Karl-Heinz Frankl

Karl-Heinz Frankl (* 12. Dezember 1938 in Zwettl) ist ein österreichischer römisch-katholischer Priester, Kirchenhistoriker, Diözesan-Archivar und war Generalvikar der Diözese Gurk.

Leben

Nach der Matura 1956 am Bundesrealgymnasium in Villach studierte Frankl von 1956 bis 1962 Theologie an der Philosophisch-Theologischen Diözesanlehranstalt in Klagenfurt. Nach seiner Priesterweihe 1962 in Klagenfurt wirkte er ein Jahr als Kaplan in Obervellach.
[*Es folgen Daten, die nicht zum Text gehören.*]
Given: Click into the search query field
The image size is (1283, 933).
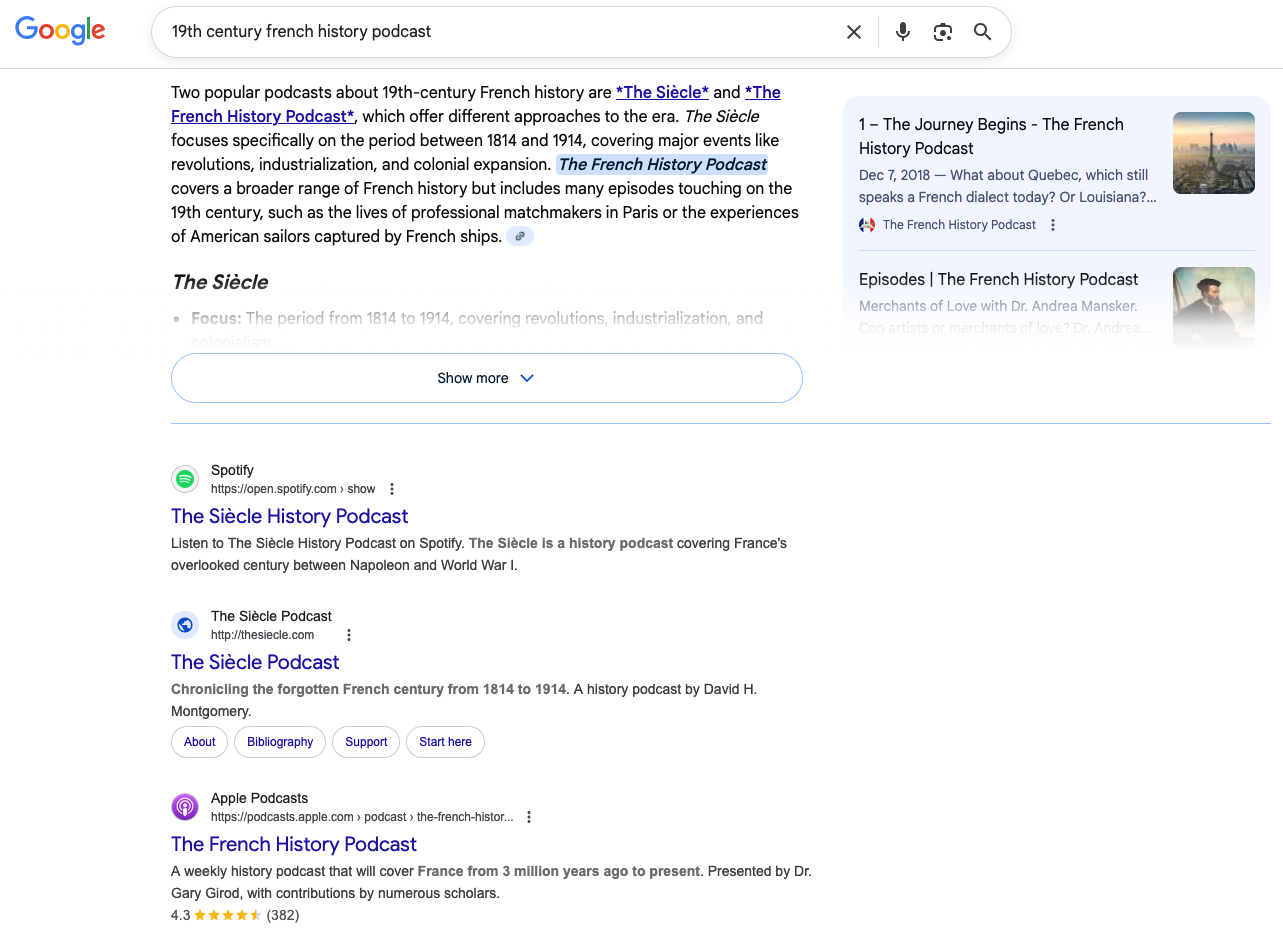Looking at the screenshot, I should pos(500,32).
Anschließend unterrichtete er zwei Jahre Religion an Berufsschulen in Klagenfurt, bis er von 1965 bis 1967 Kirchengeschichte an der Päpstlichen Universität Gregoriana studierte. 1970 promovierte er in Theologie mit der Dissertation über das „spätmittelalterliche Ablasswesen“ an der Universität Graz. Von 1967 bis 1968 war er stellvertretender Rektor des Bischöflichen Bildungshauses St. Georgen am Längsee und wirkte danach von 1969 bis 1971 als Subregens am Bischöflichen Priesterseminar in Klagenfurt und von 1971 bis 1975 als Vizeregens am Priesterseminar der Diözese Gurk in Salzburg. Seit 1976 ist er Diözesanarchivar und errichtete einen Neubau für das Archiv und konnte die Neuorganisation des Diözesanen Archivwesens in die Wege leiten. 1977 wurde er zum Professor für Kirchengeschichte an der Pädagogischen Akademie in Klagenfurt ernannt. Egon Kapellari ernannte ihn 1985 zum Generalvikar der Diözese Gurk, bis er 1993 durch Olaf Colerus-Geldern im Amt abgelöst wurde. Seit 1991 wirkt er als erster Prior für die Komturei Klagenfurt des Ritterordens vom Heiligen Grab zu Jerusalem. Von 1993 bis 2005 hatte er den Lehrstuhl für Kirchengeschichte an der Katholisch-Theologischen Fakultät der Universität Wien inne. Frankl ist seit 1985 Mitglied des Bischöflichen Konsistoriums und des Gurker Domkapitels.